Rewrite the part of the listing that runs from its start through the line containing "pyautogui.click(x=471, y=255)" as a JSON list of strings, one string per line and no strings for blank lines. Leave the pictures out of your answer.

>> START Task input

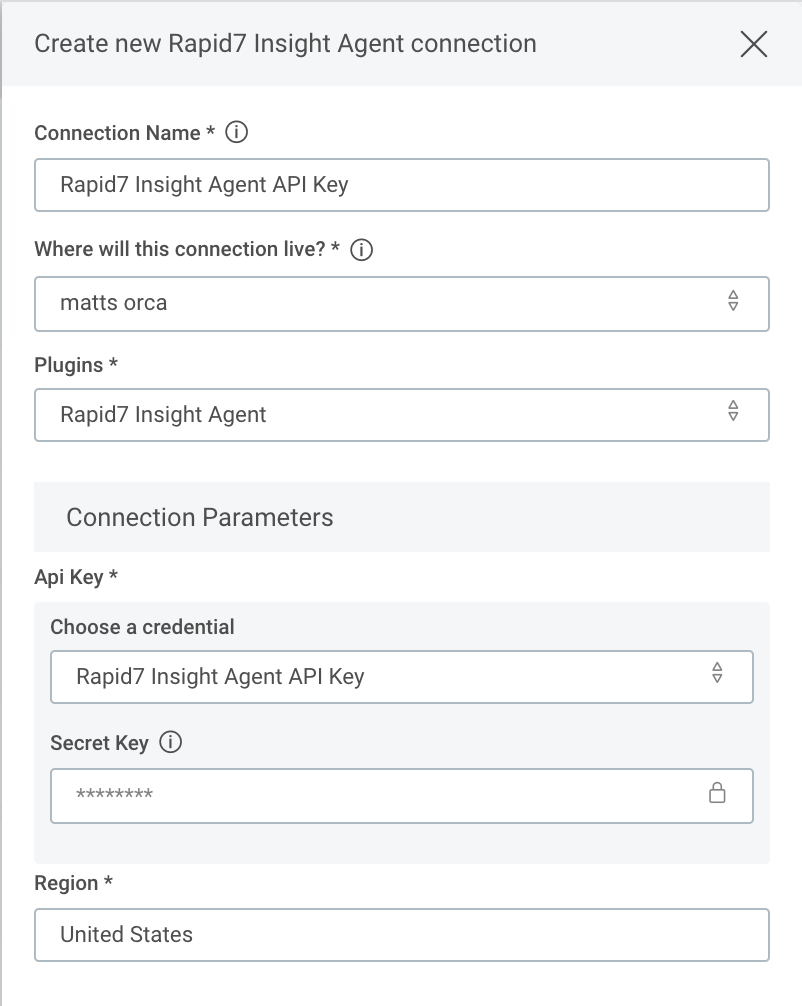Click the Connection Parameters section header

click(x=200, y=517)
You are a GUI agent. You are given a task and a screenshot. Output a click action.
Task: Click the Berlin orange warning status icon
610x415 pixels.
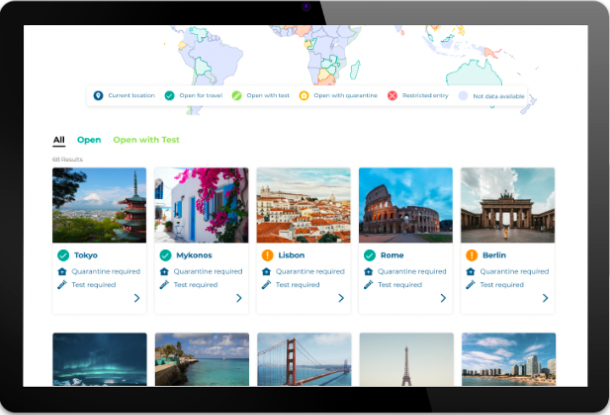pyautogui.click(x=471, y=255)
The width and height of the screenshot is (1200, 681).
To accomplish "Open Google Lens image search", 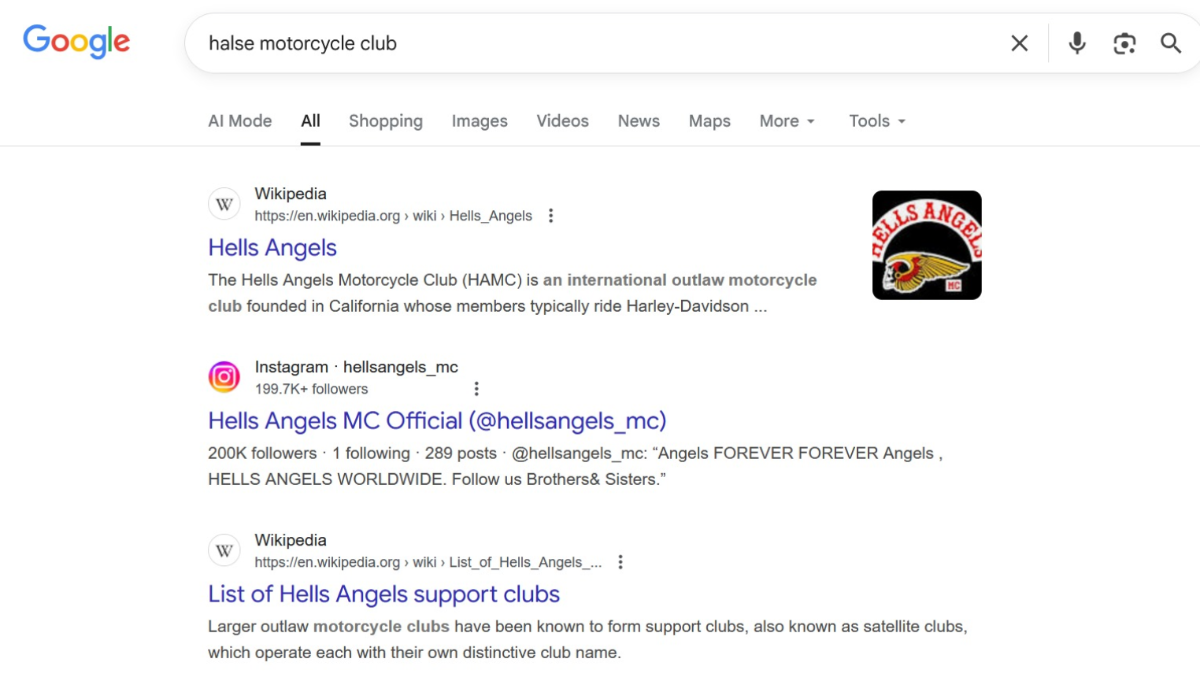I will point(1125,43).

>> END Task input

## Written solution
[
  "Click the Connection Parameters section header",
  "click(x=200, y=517)",
  "You are a GUI agent. You are given a task and a screenshot. Output a click action.",
  "Task: Click the Berlin orange warning status icon",
  "610x415 pixels.",
  "pyautogui.click(x=471, y=255)"
]